WHAT THIS EXERCISE ASKS:
1 - Please answer these questions about the movie post:
(a) On which two days does AMC show classics at Boston Common?
(b) Which two films did Boston Common get during one slow week?
(c) On what date, and in which auditorium and format, was The Amazing Spider-Man 2 seen?
2 - Continue the movie post's review of The Amazing Spider-Man 2 from its last sentence.

** begin SELECTION **

One other thing that I noted is that the actual movies playing are pretty standard, to the point where I don't think Fathom events or one-off programs like the classics AMC plays at Boston Common on Sunday & Wednesday have shown up at all yet. To a certain extent, that's expected in the summer, where the studios are pumping out a lot of stuff that will take every screen you'll throw at it, and maybe the programmers are playing it safe until they get an idea of what the neighborhood likes. I also kind of hoped that it might create a bit of a ripple effect - that if some of the blockbuster audience goes here, maybe AMC will program more foreign/indie/low-profile films at Boston Common (ditto Showcase at Revere). It hasn't happened in any noteworthy way yet - Boston Common got Locke and Aberdeen, but that's not a uptick that lasted more than one slow week - but I don't know if we'll see any sign of it until August, when the demand for everything being released becomes less overwhelming.

The Amazing Spider-Man 2

* * (out of four)
Seen 3 May 2014 in AMC Assembly Row #1 (first-run, Imax 3D)

One doesn't usually set out to damn something with faint praise; it's usually inadvertent, the result of trying to be positive about something that doesn't merit it on closer examination or only liking something that you are expected to love. So maybe what I'm trying to do here is damn The Amazing Spider-Man 2 in spite of having some faint praise: It's not good, but it's also not quite the joyless and confused exercise in point-missing that its predecessor was.

** end SELECTION **
** begin SUPPLIED INFORMATION **

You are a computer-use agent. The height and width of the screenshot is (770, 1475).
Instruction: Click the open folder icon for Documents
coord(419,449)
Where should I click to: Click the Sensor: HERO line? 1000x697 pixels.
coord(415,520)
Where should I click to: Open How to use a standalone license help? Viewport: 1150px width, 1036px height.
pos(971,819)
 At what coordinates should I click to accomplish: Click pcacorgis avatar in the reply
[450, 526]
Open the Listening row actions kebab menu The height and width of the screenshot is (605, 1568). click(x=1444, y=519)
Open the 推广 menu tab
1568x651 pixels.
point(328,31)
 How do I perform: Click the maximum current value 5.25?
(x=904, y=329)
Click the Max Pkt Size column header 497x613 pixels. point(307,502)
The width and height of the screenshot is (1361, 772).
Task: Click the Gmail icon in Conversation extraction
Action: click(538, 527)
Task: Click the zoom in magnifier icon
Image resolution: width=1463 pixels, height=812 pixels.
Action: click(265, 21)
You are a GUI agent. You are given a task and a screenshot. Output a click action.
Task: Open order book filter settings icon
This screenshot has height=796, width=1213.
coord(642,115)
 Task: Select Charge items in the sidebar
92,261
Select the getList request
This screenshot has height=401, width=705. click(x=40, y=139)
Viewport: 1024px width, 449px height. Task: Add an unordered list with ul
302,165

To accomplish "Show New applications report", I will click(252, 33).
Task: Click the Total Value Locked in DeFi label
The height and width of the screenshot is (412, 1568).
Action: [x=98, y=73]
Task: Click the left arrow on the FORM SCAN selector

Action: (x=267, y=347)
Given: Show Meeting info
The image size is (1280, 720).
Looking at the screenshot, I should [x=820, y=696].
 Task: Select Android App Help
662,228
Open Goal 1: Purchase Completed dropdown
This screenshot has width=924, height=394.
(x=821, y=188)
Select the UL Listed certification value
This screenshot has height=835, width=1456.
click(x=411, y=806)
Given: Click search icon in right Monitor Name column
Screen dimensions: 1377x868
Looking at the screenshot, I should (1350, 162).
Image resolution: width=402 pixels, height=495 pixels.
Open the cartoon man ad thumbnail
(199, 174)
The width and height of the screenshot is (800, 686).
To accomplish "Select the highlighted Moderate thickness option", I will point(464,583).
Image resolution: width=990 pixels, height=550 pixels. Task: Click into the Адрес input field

** end SUPPLIED INFORMATION **

EXPECTED RESPONSES:
1 -
(a) Sunday and Wednesday.
(b) Locke and Aberdeen.
(c) On 3 May 2014, in AMC Assembly Row #1, in first-run Imax 3D.

2 -
After an unnecessary flashback to his parents Richard and Mary (Campbell Scott & Embeth Davidtz), we see Peter Parker (Andrew Garfield) running late for his high-school graduation, although in his defense it's because he's chasing a highjacked truck full of nuclear material as Spider-Man. Along the way, he bumps into Max Dillon (Jamie Foxx), an electrical engineer who goes mostly unnoticed at OsCorp, although that may change when an industrial accident winds up giving him electrical powers rather than just killing him outright. Speaking of OsCorp, founder Norman Osborn (Chris Cooper) is on his deathbed, bringing son Harry (Dean DeHaan), a friend of Peter's from childhood, back into town. Meanwhile, Peter's girlfriend Gwen Stacy (Emma Stone) is considering heading abroad on a scholarship to Oxford.

Because, apparently, none of the four writers credited on this thing remember that almost all kids, especially those as academically inclined as Peter and Gwen, have actually got their college plans worked out well before their high school graduations. There are a lot of stupid, common sense-defying things in the script because they are narratively convenient at one particular moment, from that to the terrible workplace safety violations at OsCorp to how Peter and Gwen seem to go back and forth on being together entirely based on what the next scene requires, our spending a good chunk of the climactic battle on things completely disconnected from the rest of the movie. It's one thing to believe that the not-exactly-wealthy Richard Parker apparently maintained an elaborately disguised secret laboratory in an abandoned subway station - making a superhero movie larger than life everywhere the filmmakers can get away with it beats the heck out of being too embarrassed to put the Lizard in a lab coat the last time around - but it's tremendously frustrating to see things happening without there being reasons that the audience can buy into.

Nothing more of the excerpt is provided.